The questions are, at best, ridiculous. It is hardly the case that the state does a good job protecting rights (if anything, it violates rights). There is no reason to think a “minimal” monopoly of violence would generously, altruistically, and flawlessly protect a certain set of rights. Even minarchists would not expect the state to be very effective in producing anything else, but they pretend that the state—if only kept to their preferred size—will (not grow and) be effective, efficient, and a net social benefit.
The second question is in fact a rejection of entrepreneurship and, therefore, the market. It is generally not the idea that makes a profitable business but the specific implementation of it. In fact, new ideas can be complete failures whereas old and well-known ideas can make a very profitable business if reimagined and repositioned. “IP” makes sure society is stuck with whatever the monopolist creates rather than let consumers choose the higher-valued implementation.
What is the core to these issues that minarchists feel such urgency to defend?
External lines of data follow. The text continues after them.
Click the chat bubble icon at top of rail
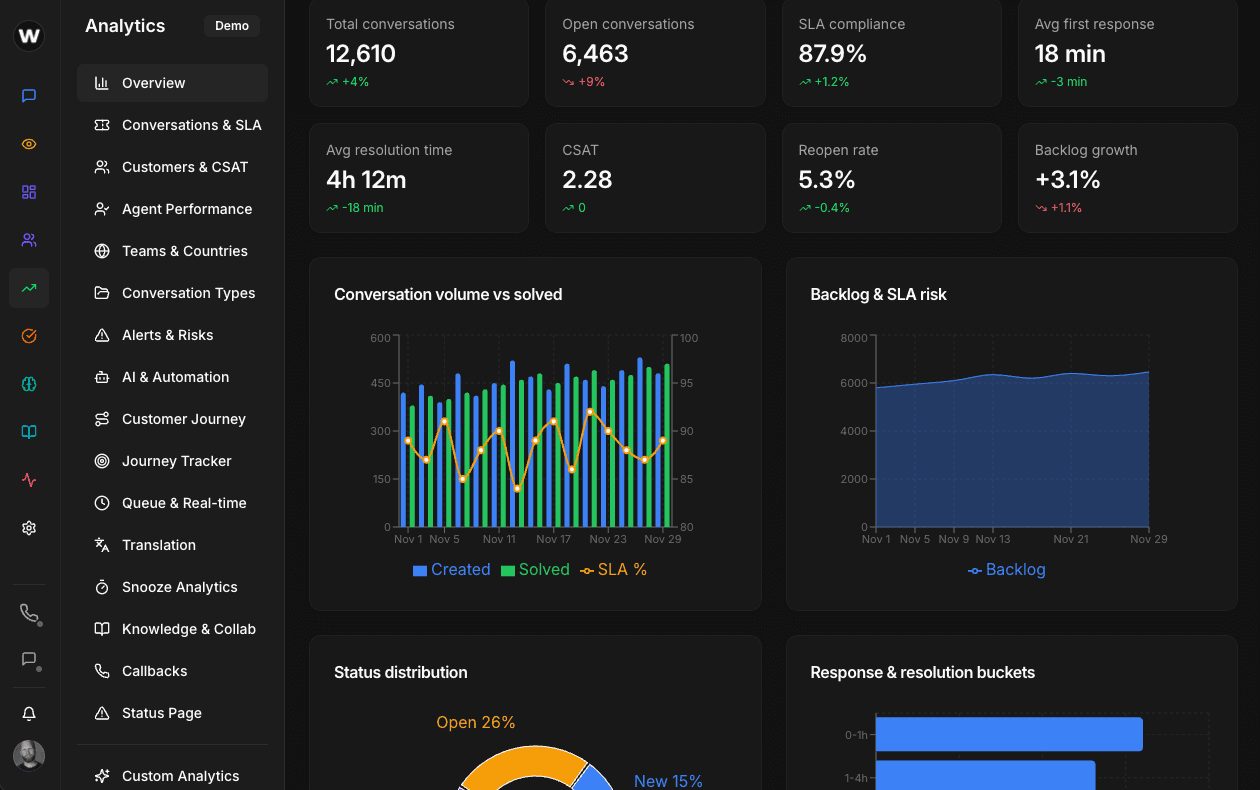Screen dimensions: 1260x790 pos(29,96)
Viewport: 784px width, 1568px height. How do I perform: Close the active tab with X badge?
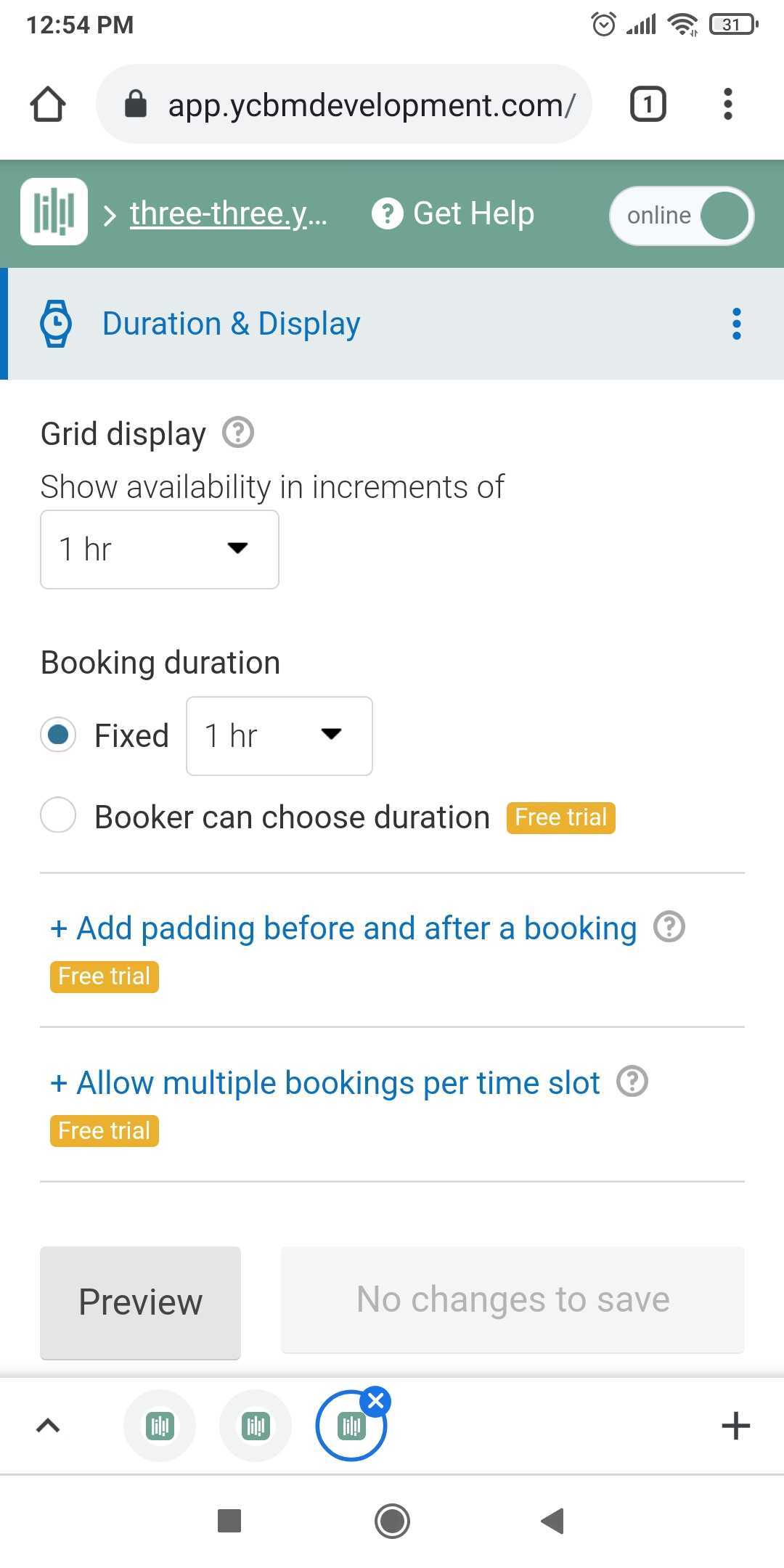(375, 1401)
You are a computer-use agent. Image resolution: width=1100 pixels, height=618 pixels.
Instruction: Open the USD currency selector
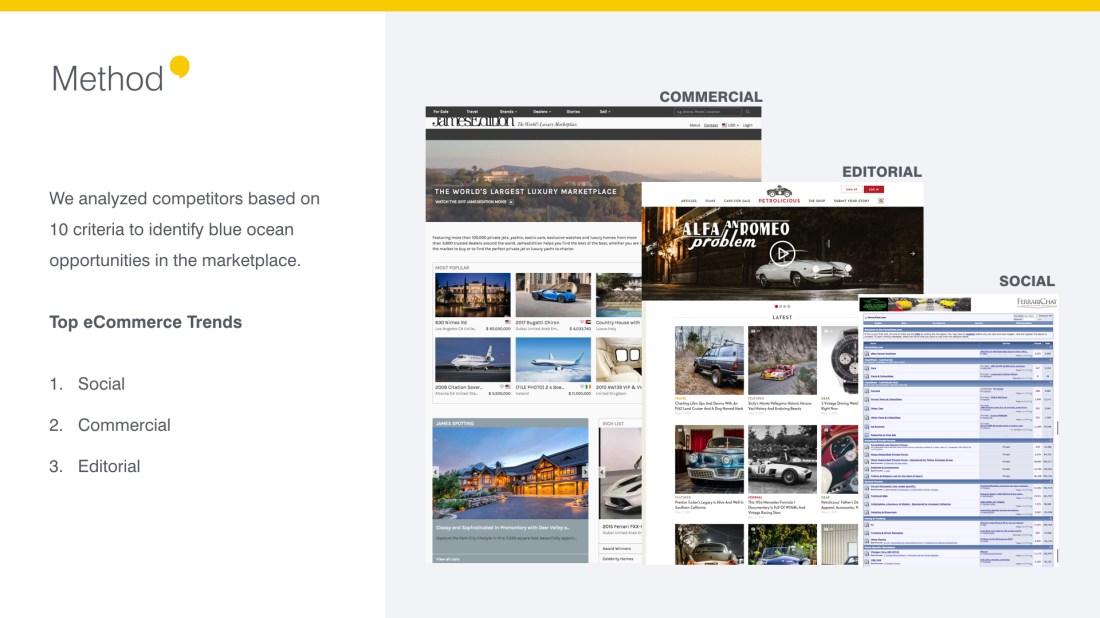pyautogui.click(x=731, y=125)
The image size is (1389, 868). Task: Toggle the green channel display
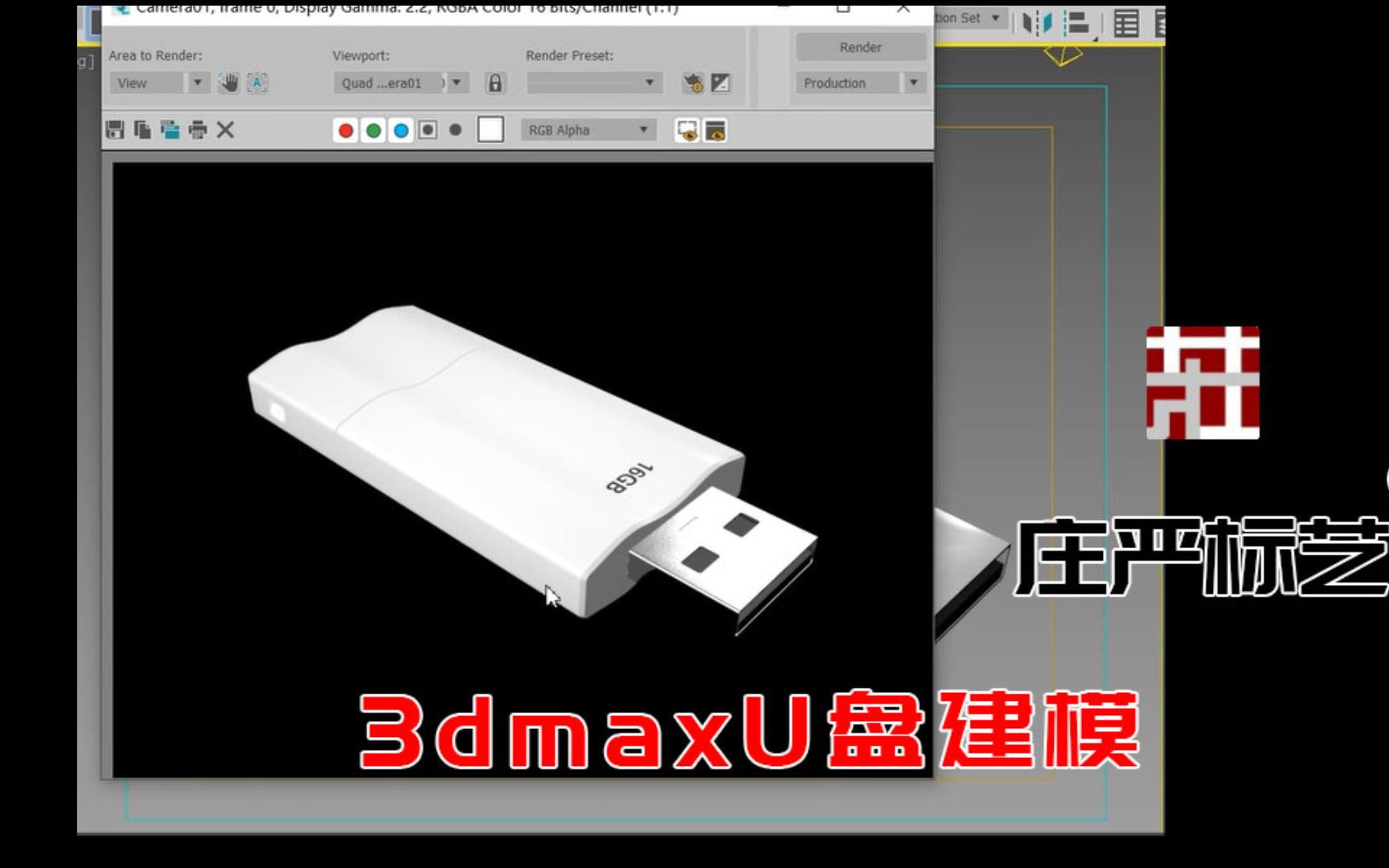click(374, 129)
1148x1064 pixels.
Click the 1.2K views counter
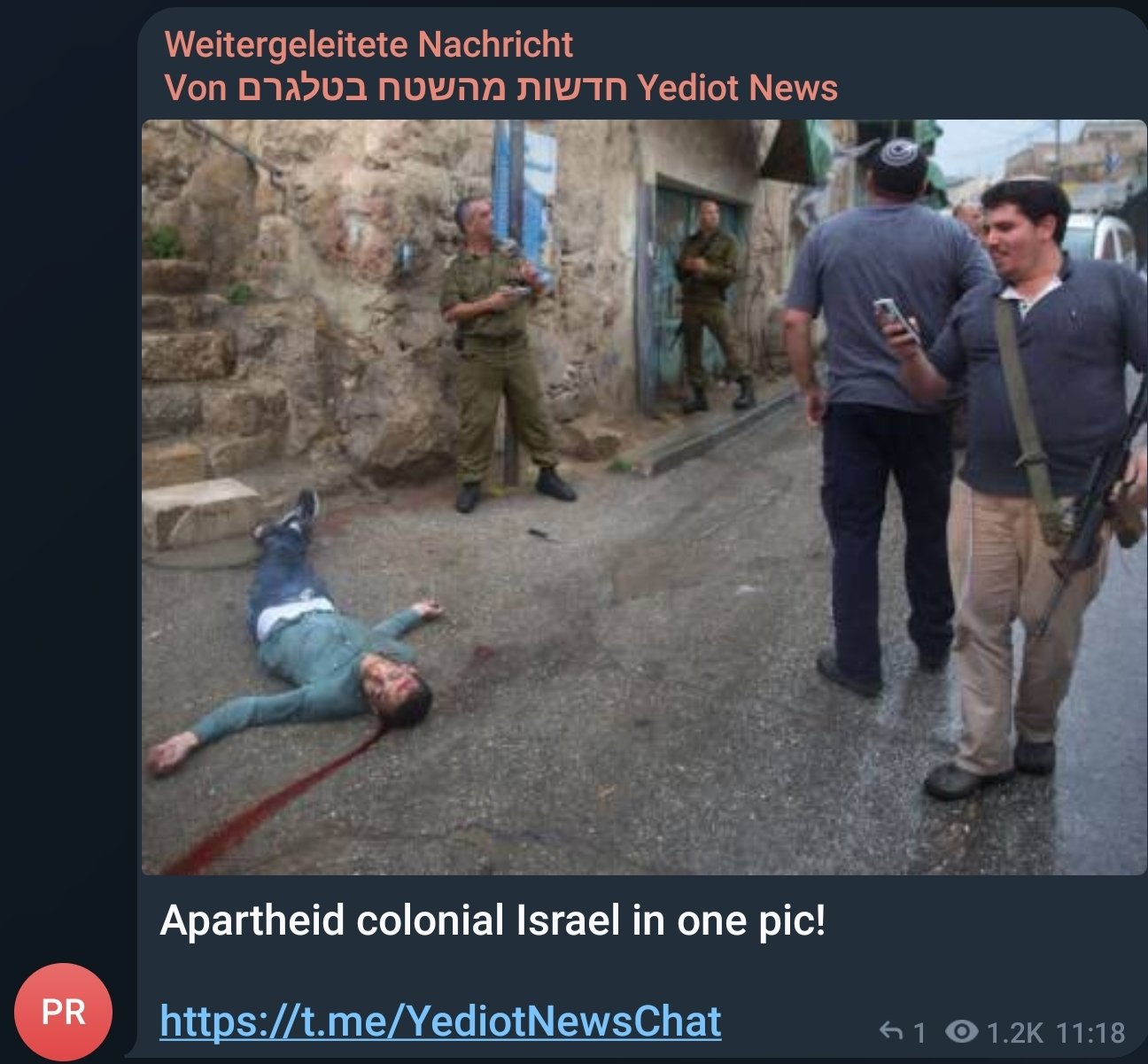[x=1015, y=1032]
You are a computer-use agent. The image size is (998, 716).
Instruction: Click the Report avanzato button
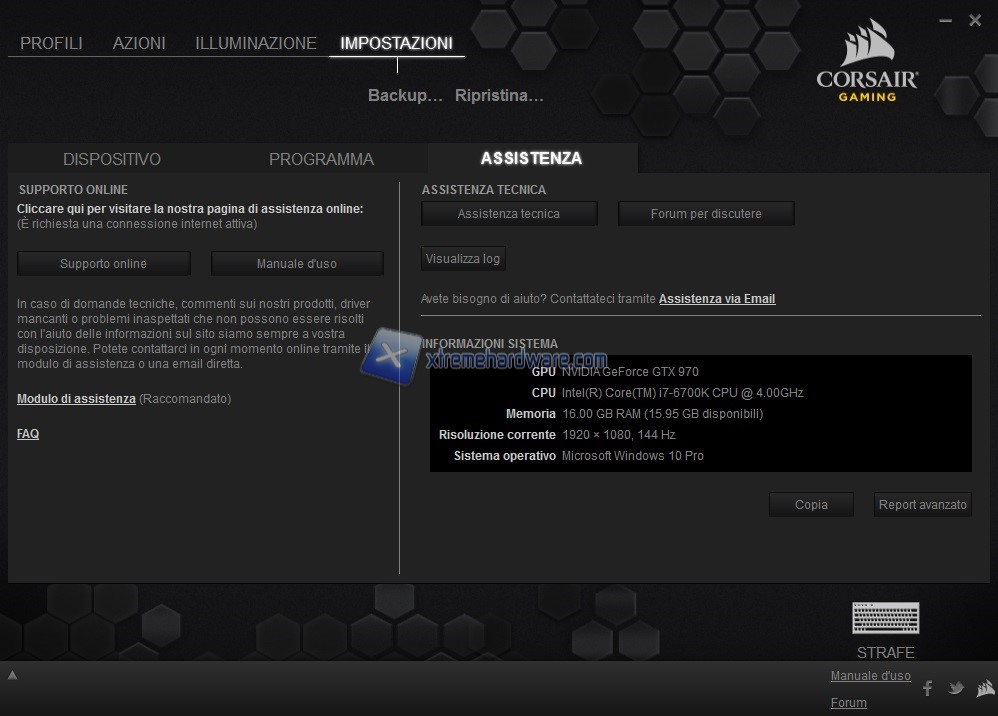click(922, 505)
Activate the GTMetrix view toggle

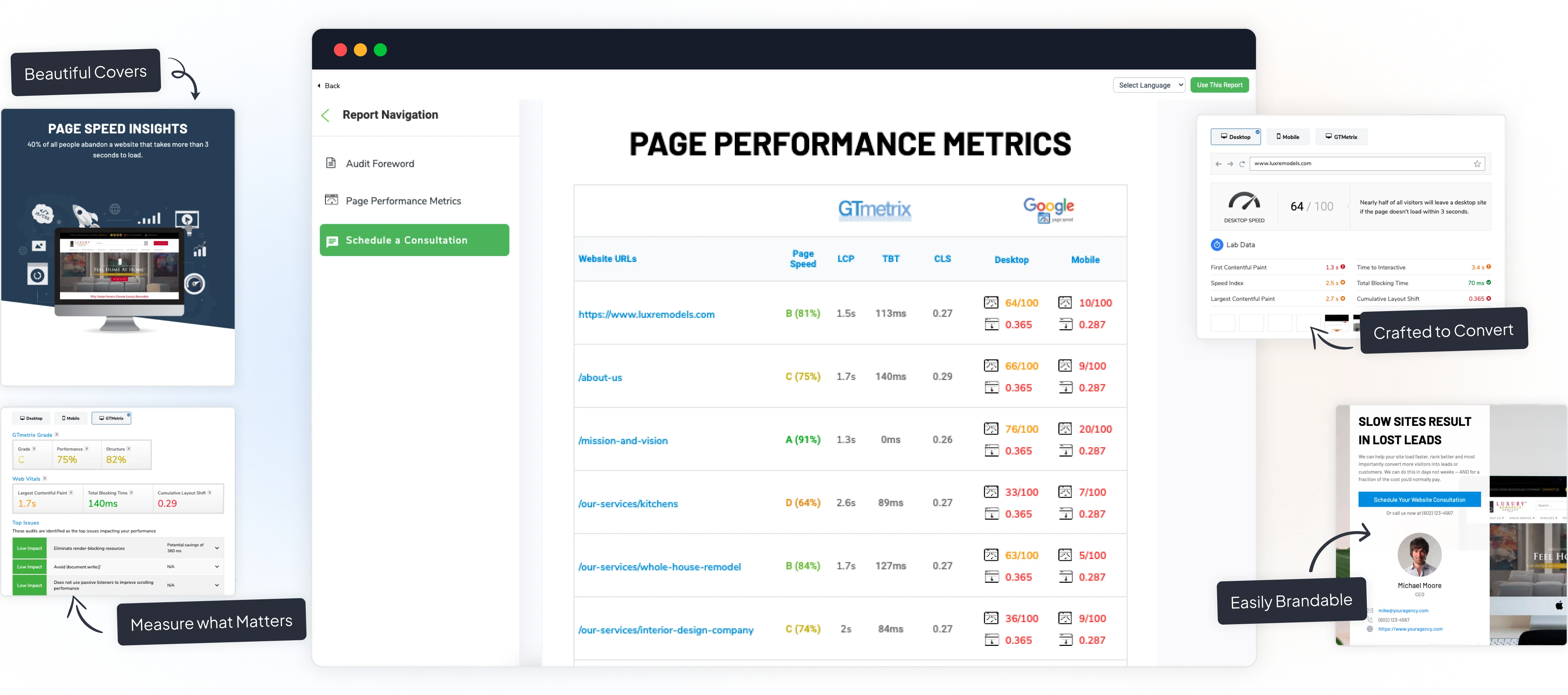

They both depend on the myth of the state as a guarantee for an orderly and working society. This myth is rejected by minarchists for the large state, but they desperately hold on to it for the smaller state. The reason for their ire is not that others have different ideas, but that the anarchist critique points directly at this cognitive dissonance. There is little logic that can uphold it, so lashing out at those disagreeing is the only defense.